SGC-CBP30 is primarily used in research settings as a potent, selective, and cell-permeable inhibitor of the bromodomain of CREB-binding protein (CBP) and the related p300 (EP300) histone acetyltransferase. These proteins function as transcriptional co-activators and epigenetic regulators, facilitating gene expression through histone acetylation and bromodomain-mediated recognition of acetylated lysines.

By selectively inhibiting the CBP/p300 bromodomains, SGC-CBP30 enables researchers to dissect the specific roles of these protein modules in cellular processes such as transcription activation, cell proliferation, differentiation, and inflammatory responses, without broadly affecting their acetyltransferase activity.

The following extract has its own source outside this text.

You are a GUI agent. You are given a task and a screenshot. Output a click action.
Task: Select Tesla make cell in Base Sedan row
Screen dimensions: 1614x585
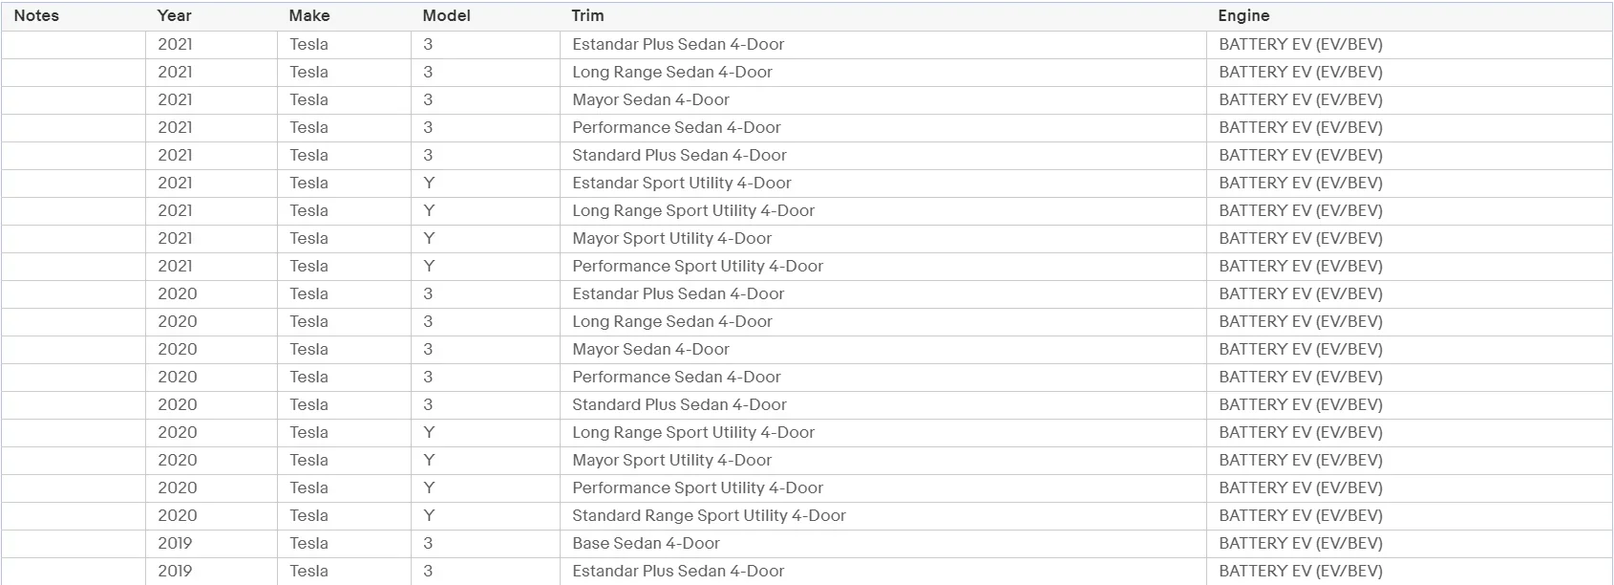pyautogui.click(x=308, y=543)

In cancer research, SGC-CBP30 is particularly useful for investigating the oncogenic functions of CBP/p300, which are frequently dysregulated in tumors. It has demonstrated effects in suppressing tumor cell growth, inducing apoptosis, and modulating pathways like Wnt/β-catenin signaling, aiding in the identification of novel therapeutic strategies.

Additionally, SGC-CBP30 is employed in immunological and inflammatory studies to explore how CBP/p300 regulate cytokine production and immune cell function. It provides insights into potential treatments for autoimmune diseases, chronic inflammation, and fibrosis.

Overall, as a high-quality chemical probe developed by the Structural Genomics Consortium (SGC), SGC-CBP30 is invaluable in chemical biology, epigenetics, and early-stage drug discovery for probing CBP/p300 biology and validating them as drug targets.